Nous voulons la justice car seul ce travail va réparer les torts subis par les uns et les autres. Chacun voit facilement qu'on ne peut parler de pardon, alors que le fautif jouit du bien de sa victime. On va essayer d'imaginer la chose. Un margoulin a profité de son entregent pour me prendre ma maison et ma voiture. Le matin, alors que j'attends le bus SOTRACO, je le regarde quitter ma maison dans mon véhicule. Comment pourrait-on me parler de pardon et de réconciliation alors que le tort que je subis persiste ?
Il y a plus grave. On a tué un parent. Du coup ses enfants perdent toute chance de réussir des études. En plus du chagrin, la veuve doit maintenant se débrouiller pour faire vivre la famille. Et un matin, les autorités convoquent cette pauvre femme dans un stade pour lui dire de donner son pardon à un type qui ne lui a pas demandé pardon, un type qui n'est pas nommé, un type obscur qui ne lui a pas dit pourquoi il veut son pardon. Pire, elle n'a même pas la garantie que ce type souterrain ne va pas recommencer ses méfaits. De telles situations ont été vécues par des Burkinabè devant nos yeux.
La journée nationale du pardon n'a pas connu grand résultat parce qu'on a choisi d'ignorer ces choses. Des choses simples, si évidentes que même les gamins comprennent dans les cours de récréation.
La vérité, la justice, la réconciliation
Ce slogan du collectif contre l'impunité reste valable.

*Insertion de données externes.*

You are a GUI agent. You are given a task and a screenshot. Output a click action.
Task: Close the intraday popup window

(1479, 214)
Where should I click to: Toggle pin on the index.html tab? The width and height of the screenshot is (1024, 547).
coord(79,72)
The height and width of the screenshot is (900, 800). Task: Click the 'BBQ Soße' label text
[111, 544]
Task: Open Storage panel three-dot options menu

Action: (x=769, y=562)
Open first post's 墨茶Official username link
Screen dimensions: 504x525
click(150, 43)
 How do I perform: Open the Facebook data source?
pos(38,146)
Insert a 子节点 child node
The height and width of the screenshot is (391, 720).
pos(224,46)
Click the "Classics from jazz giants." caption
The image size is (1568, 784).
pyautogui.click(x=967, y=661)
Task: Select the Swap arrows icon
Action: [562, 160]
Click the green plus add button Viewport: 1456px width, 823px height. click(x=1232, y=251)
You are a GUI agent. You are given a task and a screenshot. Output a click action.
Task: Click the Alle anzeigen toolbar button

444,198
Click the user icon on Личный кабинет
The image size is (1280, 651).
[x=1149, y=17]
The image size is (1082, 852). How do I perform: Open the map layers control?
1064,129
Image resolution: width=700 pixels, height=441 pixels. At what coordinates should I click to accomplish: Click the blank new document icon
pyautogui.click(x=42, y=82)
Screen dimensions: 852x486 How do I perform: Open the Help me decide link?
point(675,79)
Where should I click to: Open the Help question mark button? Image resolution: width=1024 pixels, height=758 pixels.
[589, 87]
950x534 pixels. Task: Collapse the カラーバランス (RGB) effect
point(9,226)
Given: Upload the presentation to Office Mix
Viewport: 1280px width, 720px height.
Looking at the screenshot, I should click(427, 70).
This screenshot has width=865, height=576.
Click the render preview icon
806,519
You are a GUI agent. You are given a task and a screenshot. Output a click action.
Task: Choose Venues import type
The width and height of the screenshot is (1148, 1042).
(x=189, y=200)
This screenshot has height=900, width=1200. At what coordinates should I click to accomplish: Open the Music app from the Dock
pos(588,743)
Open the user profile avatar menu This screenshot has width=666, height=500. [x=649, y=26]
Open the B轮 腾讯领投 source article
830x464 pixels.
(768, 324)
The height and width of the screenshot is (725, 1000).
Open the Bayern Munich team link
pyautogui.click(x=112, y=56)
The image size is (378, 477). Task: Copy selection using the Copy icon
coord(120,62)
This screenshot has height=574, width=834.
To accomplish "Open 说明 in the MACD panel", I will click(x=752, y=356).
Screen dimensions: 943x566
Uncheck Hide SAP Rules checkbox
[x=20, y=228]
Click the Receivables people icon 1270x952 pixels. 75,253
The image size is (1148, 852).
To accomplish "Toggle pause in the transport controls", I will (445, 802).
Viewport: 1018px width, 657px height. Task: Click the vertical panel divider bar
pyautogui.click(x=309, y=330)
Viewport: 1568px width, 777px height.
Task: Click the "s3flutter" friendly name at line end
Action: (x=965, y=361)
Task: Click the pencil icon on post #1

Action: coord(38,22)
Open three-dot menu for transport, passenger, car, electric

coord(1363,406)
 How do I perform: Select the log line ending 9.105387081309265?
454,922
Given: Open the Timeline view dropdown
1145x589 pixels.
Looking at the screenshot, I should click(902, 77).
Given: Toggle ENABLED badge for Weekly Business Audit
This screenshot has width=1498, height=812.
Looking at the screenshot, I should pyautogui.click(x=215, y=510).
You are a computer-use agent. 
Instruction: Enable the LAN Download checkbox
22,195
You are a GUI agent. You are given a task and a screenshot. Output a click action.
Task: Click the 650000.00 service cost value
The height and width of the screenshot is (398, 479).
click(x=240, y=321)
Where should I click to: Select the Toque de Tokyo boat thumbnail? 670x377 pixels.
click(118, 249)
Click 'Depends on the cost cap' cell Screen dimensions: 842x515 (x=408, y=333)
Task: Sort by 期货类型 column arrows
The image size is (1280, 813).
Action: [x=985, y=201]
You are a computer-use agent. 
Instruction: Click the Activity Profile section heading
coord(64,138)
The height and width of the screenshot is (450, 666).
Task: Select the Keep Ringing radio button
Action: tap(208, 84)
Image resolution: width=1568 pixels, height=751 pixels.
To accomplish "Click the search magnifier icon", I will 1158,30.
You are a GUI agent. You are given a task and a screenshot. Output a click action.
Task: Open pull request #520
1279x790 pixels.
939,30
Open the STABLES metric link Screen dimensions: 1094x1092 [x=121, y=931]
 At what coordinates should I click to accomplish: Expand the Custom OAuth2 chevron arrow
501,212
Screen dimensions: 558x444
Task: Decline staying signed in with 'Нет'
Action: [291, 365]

Une fois qu'on aura connu les dessous des différentes affaires, la justice dira s'il y a sentence ou pas, et si oui, quelle sentence. Mais le ton sera donné par les frères et sœurs mis en cause. Une repentance sincère, c'est cela seul qui ouvrira la voie au pardon. On ne demande pas d'humilier quelqu'un. Car si on fait naître la haine dans les cœurs, rares sont ceux qui comprendront la démarche.
Notre devise nationale c'est Unité - Progrès – Justice. Tout est dit. Il nous faut l'unité pour construire notre pays. Aucun progrès ne viendra du désordre. Et s'il n'y a pas la justice, on ne pourra pas faire la paix des cœurs. Car c'est bien là l'objectif ultime : chasser les haines, instaurer des méthodes de travail donnant sa chance à tout enfant du Burkina Faso. Ne plus permettre que ceux qui photocopient sans espoir les dossiers de demande regardent prospérer ceux qui savent faire des « anffiaires ».